This is the repository for the ICPE machine learning workgroup. In this readme we present how one can setup the software and run the analysis.
The procedure to run the software is as follows. There exists a
setup.sh file, but that's still in development, and following the next steps probably gives a better result
1. Install the dependencies
First the dependencies used by the application need to be installed. Open a terminal, clone the project, and
cd to the cloned directory. Make sure you have python 3.6 installed. Then, depending on your preferences, create a virtual environment to save the dependencies in. Note that this is a Python 3.6 project, and we need to use a Python 3.6 virtual environment.
python3.6 -m venv venv source venv/bin/activate
Your terminal should now show that you are using the
venv virtual environment. The final step is to install the dependencies. The easiest way to installing the dependencies is by using pip:
pip install -r requirements.txt
2. Initializing the data and cache
The data used for the present project is provided by NESDA. The easiest method to get the data in the project is by simlinking to the location where the data is stored. In case of Compsy development machines the following lines suffice:
ln -s ~/vault/NESDA/SPSS data
After linking the data, it is important to create a cache directory to store the data and model caches.

:: AVAILABLE DATA ::
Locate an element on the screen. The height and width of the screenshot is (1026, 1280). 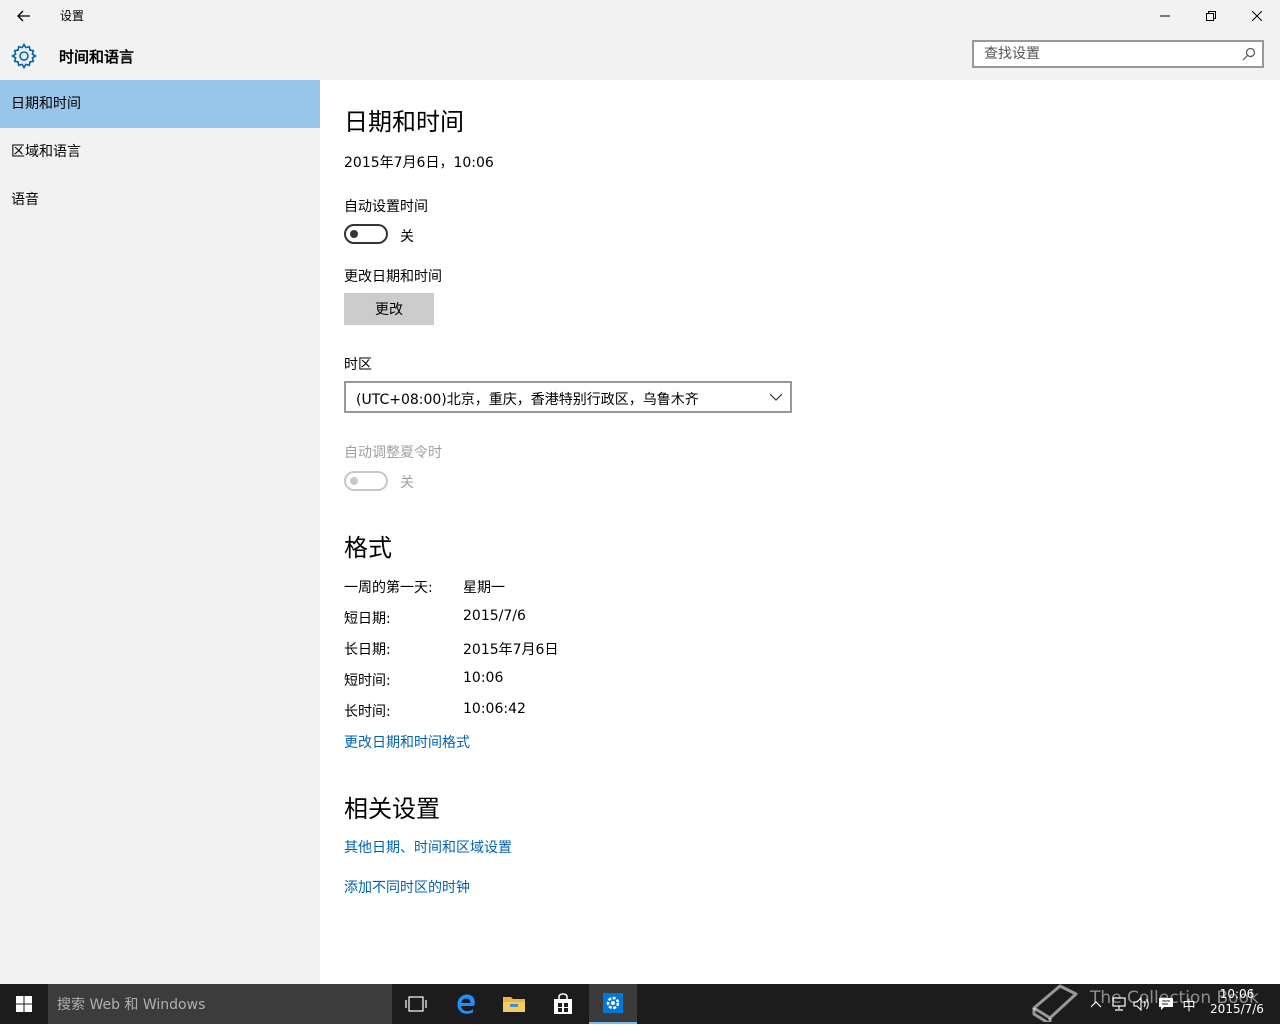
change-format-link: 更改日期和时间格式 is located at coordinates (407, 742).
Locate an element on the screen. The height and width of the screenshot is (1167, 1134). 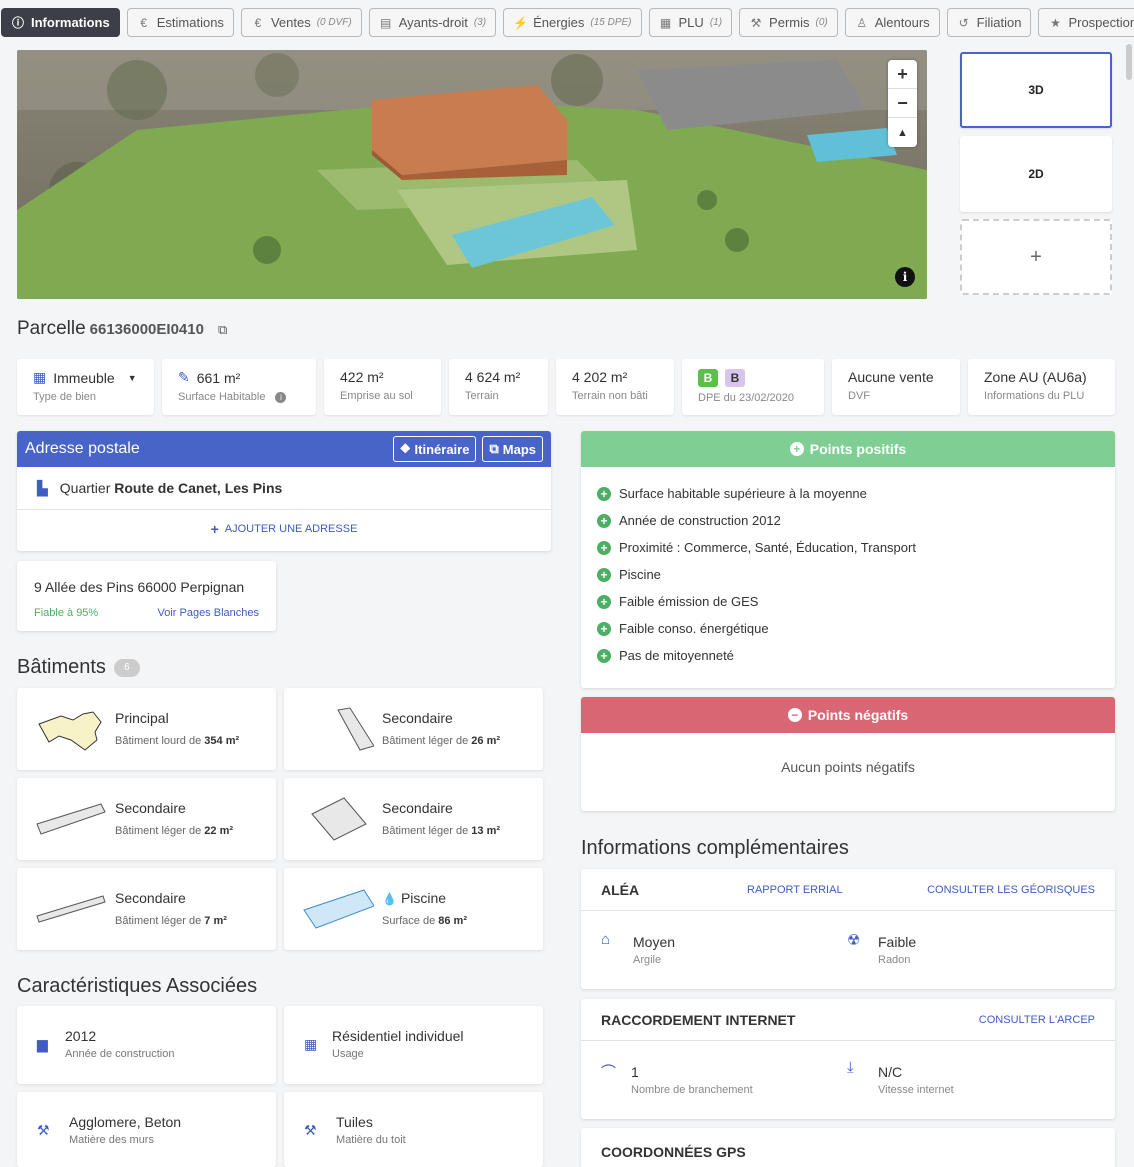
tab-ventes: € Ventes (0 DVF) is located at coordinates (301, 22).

:: ABOUT THIS EXERCISE ::
Duplicate the setup readme from "python3.6 -m venv" to "and model caches.". The listing has no connection to the setup readme.

:: EXERCISE RESULT ::
python3.6 -m venv venv source venv/bin/activate
Your terminal should now show that you are using the
venv virtual environment. The final step is to install the dependencies. The easiest way to installing the dependencies is by using pip:
pip install -r requirements.txt
2. Initializing the data and cache
The data used for the present project is provided by NESDA. The easiest method to get the data in the project is by simlinking to the location where the data is stored. In case of Compsy development machines the following lines suffice:
ln -s ~/vault/NESDA/SPSS data
After linking the data, it is important to create a cache directory to store the data and model caches.